Previous abdominal surgical procedures are recognized by a typical scar. Occasionally, they are associated with fibrotic bands that may be responsible for intestinal obstruction. A history of operations, like nephrectomy, may necessitate adjustment of the doses of certain drugs or splenectomy, (patient is predisposed to pneumococcal and salmonella septicemia) may help in patient management. Tiny needle puncture marks on the abdomen are evidence of attempted paracentesis. Larger marks may be due to laparoscopic procedures or surgical incisions. Incision scars may be the site of herniation, abdominal pain, infection, fistula, and discharge. It is also important to remember that operations on the gut may result in indigestion, diarrhea, or malnutrition, and deficiency of vitamins.

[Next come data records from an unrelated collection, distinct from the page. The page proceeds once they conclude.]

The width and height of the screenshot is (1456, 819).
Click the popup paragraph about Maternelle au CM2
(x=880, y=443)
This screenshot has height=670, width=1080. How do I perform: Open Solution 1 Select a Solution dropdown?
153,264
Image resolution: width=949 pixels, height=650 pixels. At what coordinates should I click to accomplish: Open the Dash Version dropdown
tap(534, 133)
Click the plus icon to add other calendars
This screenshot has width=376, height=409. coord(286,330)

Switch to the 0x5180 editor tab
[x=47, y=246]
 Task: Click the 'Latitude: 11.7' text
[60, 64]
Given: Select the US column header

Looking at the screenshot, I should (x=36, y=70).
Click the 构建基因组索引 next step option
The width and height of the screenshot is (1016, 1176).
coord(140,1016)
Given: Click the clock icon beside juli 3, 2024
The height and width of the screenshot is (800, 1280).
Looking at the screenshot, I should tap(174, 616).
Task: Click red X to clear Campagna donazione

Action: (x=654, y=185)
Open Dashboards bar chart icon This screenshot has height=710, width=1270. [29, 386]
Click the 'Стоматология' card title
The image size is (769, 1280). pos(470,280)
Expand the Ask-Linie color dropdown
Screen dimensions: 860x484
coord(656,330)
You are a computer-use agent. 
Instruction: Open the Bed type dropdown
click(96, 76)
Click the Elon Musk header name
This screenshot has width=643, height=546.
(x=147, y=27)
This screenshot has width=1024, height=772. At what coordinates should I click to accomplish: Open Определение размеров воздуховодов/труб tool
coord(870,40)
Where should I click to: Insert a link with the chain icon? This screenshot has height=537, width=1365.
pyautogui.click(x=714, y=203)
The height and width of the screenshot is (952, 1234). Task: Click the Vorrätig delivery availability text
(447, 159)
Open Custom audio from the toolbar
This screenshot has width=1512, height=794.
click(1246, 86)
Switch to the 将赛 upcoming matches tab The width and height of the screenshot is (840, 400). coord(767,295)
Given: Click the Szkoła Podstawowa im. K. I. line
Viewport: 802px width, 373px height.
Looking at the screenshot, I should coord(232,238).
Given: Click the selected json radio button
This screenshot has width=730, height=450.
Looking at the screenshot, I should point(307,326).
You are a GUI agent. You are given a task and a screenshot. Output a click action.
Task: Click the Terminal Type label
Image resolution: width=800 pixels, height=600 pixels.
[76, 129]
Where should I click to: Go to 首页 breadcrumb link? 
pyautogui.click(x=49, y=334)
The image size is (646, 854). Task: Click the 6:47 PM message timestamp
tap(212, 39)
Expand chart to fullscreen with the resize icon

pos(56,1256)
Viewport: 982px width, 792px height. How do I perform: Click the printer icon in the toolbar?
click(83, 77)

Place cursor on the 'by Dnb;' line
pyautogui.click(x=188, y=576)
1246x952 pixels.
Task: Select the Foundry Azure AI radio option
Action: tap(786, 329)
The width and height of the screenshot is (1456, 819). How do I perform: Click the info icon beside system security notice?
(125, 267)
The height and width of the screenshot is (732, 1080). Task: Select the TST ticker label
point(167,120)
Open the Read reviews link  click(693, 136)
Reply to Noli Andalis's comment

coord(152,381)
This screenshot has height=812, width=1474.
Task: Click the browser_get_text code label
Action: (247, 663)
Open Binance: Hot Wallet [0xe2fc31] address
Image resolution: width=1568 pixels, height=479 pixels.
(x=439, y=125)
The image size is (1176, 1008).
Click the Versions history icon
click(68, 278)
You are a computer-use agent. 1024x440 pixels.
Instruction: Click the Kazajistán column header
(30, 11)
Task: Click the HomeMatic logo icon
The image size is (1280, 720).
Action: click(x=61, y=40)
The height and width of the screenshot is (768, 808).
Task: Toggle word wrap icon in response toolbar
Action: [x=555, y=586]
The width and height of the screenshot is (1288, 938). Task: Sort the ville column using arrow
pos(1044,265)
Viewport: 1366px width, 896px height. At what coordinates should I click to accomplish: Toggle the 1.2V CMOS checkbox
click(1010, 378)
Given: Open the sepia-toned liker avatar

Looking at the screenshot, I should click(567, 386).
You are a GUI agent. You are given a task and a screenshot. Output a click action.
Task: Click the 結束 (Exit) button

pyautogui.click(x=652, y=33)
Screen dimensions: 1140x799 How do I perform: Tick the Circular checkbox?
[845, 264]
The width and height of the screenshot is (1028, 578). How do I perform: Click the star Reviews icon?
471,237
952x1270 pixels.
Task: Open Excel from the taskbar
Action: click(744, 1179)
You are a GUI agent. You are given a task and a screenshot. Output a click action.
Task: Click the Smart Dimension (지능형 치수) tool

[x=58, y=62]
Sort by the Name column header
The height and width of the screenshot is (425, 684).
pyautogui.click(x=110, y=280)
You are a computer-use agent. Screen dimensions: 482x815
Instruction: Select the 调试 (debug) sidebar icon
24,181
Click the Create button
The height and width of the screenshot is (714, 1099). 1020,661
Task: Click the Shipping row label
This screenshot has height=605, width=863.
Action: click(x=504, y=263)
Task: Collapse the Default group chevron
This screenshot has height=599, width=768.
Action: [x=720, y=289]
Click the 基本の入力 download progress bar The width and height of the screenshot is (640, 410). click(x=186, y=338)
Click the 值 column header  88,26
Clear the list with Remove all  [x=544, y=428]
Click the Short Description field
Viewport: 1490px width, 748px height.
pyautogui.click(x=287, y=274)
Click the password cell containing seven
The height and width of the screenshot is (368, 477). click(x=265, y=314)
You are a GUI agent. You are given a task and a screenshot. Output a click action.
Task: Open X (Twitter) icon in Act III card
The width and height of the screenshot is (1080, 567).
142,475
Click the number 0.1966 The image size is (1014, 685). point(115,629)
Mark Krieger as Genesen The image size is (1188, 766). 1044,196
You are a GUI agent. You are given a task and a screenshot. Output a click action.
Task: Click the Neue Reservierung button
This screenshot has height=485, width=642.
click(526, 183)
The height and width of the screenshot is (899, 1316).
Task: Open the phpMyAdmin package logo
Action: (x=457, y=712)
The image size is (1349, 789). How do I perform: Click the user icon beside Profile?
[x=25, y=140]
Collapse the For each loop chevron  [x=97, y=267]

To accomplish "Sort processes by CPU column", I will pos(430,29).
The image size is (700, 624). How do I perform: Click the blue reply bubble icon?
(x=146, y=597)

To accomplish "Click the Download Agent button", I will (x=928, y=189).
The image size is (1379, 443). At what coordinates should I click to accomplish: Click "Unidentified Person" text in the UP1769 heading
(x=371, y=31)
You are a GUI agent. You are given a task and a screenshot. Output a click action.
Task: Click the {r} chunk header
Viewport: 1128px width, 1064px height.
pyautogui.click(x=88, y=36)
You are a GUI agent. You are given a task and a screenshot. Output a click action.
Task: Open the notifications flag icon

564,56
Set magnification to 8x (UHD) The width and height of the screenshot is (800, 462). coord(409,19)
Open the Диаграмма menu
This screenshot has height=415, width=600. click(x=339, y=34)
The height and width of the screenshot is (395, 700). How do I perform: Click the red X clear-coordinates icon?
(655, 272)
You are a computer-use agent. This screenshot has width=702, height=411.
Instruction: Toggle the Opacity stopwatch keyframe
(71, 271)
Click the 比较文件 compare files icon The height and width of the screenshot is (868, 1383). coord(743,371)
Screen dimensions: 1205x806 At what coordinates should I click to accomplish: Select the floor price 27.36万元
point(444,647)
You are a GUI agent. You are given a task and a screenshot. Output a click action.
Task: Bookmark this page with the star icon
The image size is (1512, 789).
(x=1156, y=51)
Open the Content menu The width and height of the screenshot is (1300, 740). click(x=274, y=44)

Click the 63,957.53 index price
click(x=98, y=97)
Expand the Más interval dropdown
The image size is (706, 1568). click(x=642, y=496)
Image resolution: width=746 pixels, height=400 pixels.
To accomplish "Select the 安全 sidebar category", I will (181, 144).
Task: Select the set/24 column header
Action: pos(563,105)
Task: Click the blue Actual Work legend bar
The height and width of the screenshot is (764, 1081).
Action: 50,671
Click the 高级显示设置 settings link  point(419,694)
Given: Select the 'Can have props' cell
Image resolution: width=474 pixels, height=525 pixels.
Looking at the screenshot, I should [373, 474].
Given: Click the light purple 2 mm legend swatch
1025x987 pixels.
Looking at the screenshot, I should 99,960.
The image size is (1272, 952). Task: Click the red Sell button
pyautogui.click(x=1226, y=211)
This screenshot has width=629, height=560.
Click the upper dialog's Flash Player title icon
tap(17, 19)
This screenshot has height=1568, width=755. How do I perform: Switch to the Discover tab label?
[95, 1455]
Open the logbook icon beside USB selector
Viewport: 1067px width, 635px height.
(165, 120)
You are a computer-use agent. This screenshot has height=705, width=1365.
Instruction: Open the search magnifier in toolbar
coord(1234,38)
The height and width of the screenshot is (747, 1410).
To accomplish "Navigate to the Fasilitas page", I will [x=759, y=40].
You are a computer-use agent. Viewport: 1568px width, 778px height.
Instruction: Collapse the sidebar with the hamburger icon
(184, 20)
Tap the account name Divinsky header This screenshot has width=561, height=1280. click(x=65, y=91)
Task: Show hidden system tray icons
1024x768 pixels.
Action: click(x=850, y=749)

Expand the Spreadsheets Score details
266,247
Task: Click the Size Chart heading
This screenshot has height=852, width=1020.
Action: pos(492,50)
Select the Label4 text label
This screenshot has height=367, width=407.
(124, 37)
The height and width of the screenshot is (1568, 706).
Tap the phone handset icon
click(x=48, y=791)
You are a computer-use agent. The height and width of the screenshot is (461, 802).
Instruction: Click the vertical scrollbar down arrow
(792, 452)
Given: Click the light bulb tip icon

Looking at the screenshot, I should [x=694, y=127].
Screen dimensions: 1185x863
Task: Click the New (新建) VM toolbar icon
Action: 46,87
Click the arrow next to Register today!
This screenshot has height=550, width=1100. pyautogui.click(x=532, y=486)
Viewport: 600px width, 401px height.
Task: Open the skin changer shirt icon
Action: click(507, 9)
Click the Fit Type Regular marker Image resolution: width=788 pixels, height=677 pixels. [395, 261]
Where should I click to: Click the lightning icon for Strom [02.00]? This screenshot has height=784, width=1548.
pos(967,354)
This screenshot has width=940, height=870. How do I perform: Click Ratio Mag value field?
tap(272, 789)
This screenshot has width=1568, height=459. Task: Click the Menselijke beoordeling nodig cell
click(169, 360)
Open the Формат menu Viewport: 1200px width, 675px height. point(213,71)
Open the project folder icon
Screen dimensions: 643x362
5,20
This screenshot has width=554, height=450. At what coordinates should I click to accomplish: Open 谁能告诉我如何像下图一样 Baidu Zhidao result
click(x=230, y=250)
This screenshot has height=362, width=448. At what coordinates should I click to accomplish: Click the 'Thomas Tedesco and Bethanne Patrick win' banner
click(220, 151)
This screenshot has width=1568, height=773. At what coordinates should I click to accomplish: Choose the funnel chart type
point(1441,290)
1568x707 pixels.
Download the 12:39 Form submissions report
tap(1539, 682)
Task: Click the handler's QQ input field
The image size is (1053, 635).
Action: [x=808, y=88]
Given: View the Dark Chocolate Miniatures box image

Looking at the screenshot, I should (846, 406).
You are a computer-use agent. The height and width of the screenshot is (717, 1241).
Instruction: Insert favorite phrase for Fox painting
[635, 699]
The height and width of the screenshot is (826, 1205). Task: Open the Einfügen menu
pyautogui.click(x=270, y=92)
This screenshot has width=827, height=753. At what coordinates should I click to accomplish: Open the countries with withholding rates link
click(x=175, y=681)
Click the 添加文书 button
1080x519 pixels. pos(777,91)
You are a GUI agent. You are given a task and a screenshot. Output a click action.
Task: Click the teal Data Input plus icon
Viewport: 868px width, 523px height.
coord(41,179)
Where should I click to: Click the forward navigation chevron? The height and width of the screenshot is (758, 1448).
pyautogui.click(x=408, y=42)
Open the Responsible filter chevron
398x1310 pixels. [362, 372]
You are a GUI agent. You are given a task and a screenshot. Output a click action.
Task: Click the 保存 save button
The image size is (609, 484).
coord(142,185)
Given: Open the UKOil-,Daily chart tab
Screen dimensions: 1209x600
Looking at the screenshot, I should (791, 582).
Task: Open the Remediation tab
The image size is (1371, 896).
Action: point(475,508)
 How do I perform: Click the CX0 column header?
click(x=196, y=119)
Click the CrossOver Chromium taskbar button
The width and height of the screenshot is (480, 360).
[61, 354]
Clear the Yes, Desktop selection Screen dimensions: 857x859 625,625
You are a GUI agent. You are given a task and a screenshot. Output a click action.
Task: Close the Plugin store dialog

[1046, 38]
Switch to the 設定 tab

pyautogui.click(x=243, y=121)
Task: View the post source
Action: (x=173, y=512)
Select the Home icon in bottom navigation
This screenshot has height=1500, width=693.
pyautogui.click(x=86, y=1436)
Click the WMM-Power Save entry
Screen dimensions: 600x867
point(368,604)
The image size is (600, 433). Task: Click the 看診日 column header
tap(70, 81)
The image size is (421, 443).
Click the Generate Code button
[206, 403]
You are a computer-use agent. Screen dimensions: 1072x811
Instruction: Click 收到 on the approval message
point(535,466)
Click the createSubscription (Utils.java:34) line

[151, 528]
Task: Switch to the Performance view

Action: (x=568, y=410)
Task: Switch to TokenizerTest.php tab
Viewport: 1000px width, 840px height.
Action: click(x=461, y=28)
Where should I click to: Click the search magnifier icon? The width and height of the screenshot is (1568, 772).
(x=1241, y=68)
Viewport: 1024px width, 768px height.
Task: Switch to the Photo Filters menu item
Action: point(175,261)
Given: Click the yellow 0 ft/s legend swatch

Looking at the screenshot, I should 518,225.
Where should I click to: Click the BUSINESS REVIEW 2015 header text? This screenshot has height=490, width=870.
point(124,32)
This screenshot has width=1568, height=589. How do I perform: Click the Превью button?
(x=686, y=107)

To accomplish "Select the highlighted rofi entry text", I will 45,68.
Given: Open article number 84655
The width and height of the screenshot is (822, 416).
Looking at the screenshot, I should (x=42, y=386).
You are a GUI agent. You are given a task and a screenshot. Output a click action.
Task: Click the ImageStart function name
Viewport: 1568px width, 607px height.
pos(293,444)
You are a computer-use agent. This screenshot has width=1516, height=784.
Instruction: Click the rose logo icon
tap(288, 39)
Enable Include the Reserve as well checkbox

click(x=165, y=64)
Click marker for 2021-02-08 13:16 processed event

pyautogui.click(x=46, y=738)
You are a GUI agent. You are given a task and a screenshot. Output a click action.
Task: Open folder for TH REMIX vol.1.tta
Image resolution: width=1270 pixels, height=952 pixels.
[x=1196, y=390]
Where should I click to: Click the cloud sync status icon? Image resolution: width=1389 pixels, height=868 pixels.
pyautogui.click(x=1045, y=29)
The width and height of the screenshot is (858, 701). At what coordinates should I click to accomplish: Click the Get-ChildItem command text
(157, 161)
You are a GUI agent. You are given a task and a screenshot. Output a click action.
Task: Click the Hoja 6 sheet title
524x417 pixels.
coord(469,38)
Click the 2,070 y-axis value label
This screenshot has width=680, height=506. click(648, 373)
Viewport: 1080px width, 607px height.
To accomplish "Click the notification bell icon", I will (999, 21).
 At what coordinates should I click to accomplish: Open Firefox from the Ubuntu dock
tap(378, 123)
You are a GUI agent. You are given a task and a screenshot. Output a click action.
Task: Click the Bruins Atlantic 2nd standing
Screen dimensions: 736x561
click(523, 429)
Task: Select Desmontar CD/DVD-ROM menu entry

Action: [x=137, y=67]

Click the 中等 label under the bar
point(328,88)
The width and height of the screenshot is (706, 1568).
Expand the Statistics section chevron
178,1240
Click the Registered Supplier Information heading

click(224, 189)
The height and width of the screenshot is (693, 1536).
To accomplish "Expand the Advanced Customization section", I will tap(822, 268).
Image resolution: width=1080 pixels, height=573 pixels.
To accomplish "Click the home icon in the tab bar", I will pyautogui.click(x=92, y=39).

Figure 35 A patient with gross ascites and bandaged after taping on the left, and edema involving the testis and penis on the right

Figure 36 Common abdominal incisions

Clinical Examination: Palpation

Initial Requirements

1. After appropriate greeting and introduction, briefly explain your intention and take permission from the patient to perform the examination.

2. Stand on the right side of the patient. Some doctors prefer to sit on a stool besides the patient so that the elbow and the hand lie horizontally in one plane during examination. This helps to avoid poking fingers in the abdomen.

3. Properly expose the patient according to the age, sex, and circumstances ideally from the mid-thorax to pubis and to the mid-thigh, when necessary.